The economy is doing well. Unemployment rates are low. The real estate market is strong and steady. People are looking for homes to buy again. In a normal real estate market, this would be great news! But considering we are emerging from one of the biggest real estate market crashes in history, it makes for a tricky transition. There are more buyers on the market than usual, and there are fewer sellers than usual. Way less. So when a house hits the market, assuming it’s priced properly and not in a horrible location, it sells fast! There are a lot of things that home sellers take into consideration when selecting an offer, and price is only a small portion of that decision. Our clients ask us a lot about how to approach their real estate offer, and so we compiled a list of reasons your real estate offer may not be accepted.
Most people need money from their current home to buy a new one. You take your home’s equity, and put it towards your new home. However, the sale of you home will be a major factor on whether or not your purchase of this new home fails. As a seller, knowing that the offer you just accepted might fall apart later due to another party being involved makes it less appealing. If you are renting, or you have the ability to purchase a home before you sell – you don’t have a home sale contingency. That will help your offer tremendously. There are other contingencies too. If your down-payment money is in stocks or tied up in other investments, then you have contingencies. Sellers don’t always frown on this, and we sell homes all the time to contingent buyers. Just be prepared for that to lower the quality of your offer a little. You can make up for it in other areas if you really love the home. Our team of real estate agents will help you position yourself so that you are comfortable in the price, but also appealing to sellers.
Your Loan Type
If you are FHA (Federal Housing Administration) or VA, you are putting very little money down. For a buyer, this is great news – but for sellers, it can be a red flag. This is a major reason that real estate offers get rejected. The less money you have in the bank, the more likely you are to walk away from the purchase if anything comes up for repair. In addition, the house may not appraise for your loan amount, and that also causes problems with low down payment loans. If you write an offer for $349,000 and the home appraises for $345900, both FHA and VA loan types would be unable to proceed without the sellers dropping the price. The problem with that in this market is that there are other buyers who can probably step in and pay the difference. So they may elect to move forward if something happens or comes up in the home buying process. Knowing this type of thing can happen is what encourages most buyers to pick 20% down or higher buyers from the beginning. It prevents them from encountering issues later in the purchase.

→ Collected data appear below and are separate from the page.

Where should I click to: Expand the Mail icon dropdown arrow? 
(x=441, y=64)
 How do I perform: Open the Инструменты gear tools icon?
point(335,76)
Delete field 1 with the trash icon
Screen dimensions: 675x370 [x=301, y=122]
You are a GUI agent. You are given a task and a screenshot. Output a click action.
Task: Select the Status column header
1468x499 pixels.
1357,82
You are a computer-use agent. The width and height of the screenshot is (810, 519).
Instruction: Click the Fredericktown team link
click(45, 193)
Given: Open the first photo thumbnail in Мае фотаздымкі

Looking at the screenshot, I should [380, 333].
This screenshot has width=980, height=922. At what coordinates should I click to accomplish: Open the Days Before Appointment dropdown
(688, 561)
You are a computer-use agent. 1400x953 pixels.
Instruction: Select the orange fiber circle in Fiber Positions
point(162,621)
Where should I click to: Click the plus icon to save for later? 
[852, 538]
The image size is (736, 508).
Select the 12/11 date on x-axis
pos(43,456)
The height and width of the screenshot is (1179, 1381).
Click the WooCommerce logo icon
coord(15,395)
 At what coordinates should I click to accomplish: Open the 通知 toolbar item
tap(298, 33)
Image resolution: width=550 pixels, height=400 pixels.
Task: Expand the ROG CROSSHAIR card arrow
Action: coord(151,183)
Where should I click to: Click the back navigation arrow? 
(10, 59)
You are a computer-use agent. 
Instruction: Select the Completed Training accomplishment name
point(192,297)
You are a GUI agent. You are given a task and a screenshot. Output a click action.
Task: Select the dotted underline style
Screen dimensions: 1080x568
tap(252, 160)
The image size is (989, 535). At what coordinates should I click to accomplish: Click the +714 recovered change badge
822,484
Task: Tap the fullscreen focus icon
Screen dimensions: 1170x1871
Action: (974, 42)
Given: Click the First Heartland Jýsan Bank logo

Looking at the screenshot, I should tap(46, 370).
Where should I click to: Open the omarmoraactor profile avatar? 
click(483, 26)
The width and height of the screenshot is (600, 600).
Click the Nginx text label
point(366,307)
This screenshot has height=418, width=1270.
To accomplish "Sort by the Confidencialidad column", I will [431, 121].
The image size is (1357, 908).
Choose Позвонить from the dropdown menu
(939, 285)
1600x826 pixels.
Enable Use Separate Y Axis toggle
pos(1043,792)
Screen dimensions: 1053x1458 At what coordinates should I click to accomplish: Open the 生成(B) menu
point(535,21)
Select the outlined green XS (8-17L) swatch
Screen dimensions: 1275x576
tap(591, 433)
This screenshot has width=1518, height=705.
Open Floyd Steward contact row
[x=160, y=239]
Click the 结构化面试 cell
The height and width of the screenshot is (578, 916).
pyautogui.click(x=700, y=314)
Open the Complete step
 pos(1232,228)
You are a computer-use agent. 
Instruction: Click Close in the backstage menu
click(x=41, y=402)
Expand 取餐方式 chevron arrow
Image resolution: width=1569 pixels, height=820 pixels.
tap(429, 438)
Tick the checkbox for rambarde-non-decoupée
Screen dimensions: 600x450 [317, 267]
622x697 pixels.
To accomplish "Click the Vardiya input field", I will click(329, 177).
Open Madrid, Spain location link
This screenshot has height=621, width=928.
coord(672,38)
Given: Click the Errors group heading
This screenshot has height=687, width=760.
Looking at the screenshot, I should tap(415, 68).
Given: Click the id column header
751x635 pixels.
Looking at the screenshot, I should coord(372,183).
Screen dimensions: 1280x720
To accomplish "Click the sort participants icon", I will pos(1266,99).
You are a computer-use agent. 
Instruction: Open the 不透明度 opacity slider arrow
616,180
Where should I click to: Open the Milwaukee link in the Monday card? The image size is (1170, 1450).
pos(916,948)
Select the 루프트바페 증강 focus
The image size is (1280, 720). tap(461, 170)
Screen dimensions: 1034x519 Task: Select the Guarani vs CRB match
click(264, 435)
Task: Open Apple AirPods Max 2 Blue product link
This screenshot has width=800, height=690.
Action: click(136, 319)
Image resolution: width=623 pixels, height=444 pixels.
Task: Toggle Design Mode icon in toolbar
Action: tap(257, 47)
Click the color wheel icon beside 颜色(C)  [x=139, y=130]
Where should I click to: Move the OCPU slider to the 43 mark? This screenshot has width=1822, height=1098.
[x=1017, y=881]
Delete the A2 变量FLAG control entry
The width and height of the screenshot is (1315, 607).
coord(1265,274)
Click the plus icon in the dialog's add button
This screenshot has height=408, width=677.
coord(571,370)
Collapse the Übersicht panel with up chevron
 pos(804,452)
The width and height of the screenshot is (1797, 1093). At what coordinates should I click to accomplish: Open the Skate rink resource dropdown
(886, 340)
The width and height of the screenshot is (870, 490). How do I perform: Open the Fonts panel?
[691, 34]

It’s perfectly normal to ask sellers to clean the property up, pay their due bills, and leave the required items in the home. However, when you start to branch outside of those typical requests, your offer may not be accepted. If you are asking for a price reduction, and then also asking them to throw in their washer and dryer etc, you should make sure there are no other interested parties for that home. More often than not clients are offended that you would not only expect them to take a price drop, but also give away their appliances. It’s not impossible to negotiate these things, sometimes. Our agents will research the history of the property, time on the market, and other factors to help you determine your negotiation position. Take each item you are negotiating and decide how much that is really worth to you. Try not to let emotions get involved in the bottom-line. It might feel good to get something in negotiations, but today we see more buyers lose their deal completely over small things they later regret. Just remember the sellers don’t come with the house. After everything is said and done, you get a house and property. Keep the numbers and bottom line in clear view. Saving $10,000 on the home, but buying your own $1000 washer and dryer will equate to still saving $9000.
Sellers are usually ready and anxious to move on to their next adventure. The sooner you can close the better for them. The good news is that home appraisals haven’t been impeding this process as much in the past year as the years prior. It used to be that FHA and VA loans took a VERY long time to get their appraisals done. This mean pushing closing dates out, and setting buyers up for offer rejections. Today’s closings take between 35-40 days. If you end up competing against a cash buyer, beware. With no appraisal, they can close in as few as 15 days, assuming they have an inspection period. So make sure you have all of your loan docs ready. Be pre-approved and know what your lender expects from you before you write your offer. Sellers love to see an organized offer come in with a full pre-approval from a trusted local lender. Make sure your bank knows the closing date you write in your offer as well, to make sure they approve that time frame. If you do not include a pre-approval in this market, your offer may not be accepted.
When you see a listing, and they report that there are “multiple offers”, people always assume they are great offers. You’d be surprised how many people don’t understand the market and submit low offers or contingent offers. So talk your real estate agent about the situation. They can try to get a feel for the competition on the home and will help guide you. We see these every day, and have become very familiar with local market. If you love the home, you will want to make your offer as appealing as possible, otherwise your offer won’t be accepted. If you aren’t sure, and have hesitations – write it up however you feel comfortable and we will do our best to make sure you get proper consideration. Sometimes, having your offer rejected ends up being for the best. Other times, hindsight is 20/20 – and people regret not seeing the big picture when they had the chance.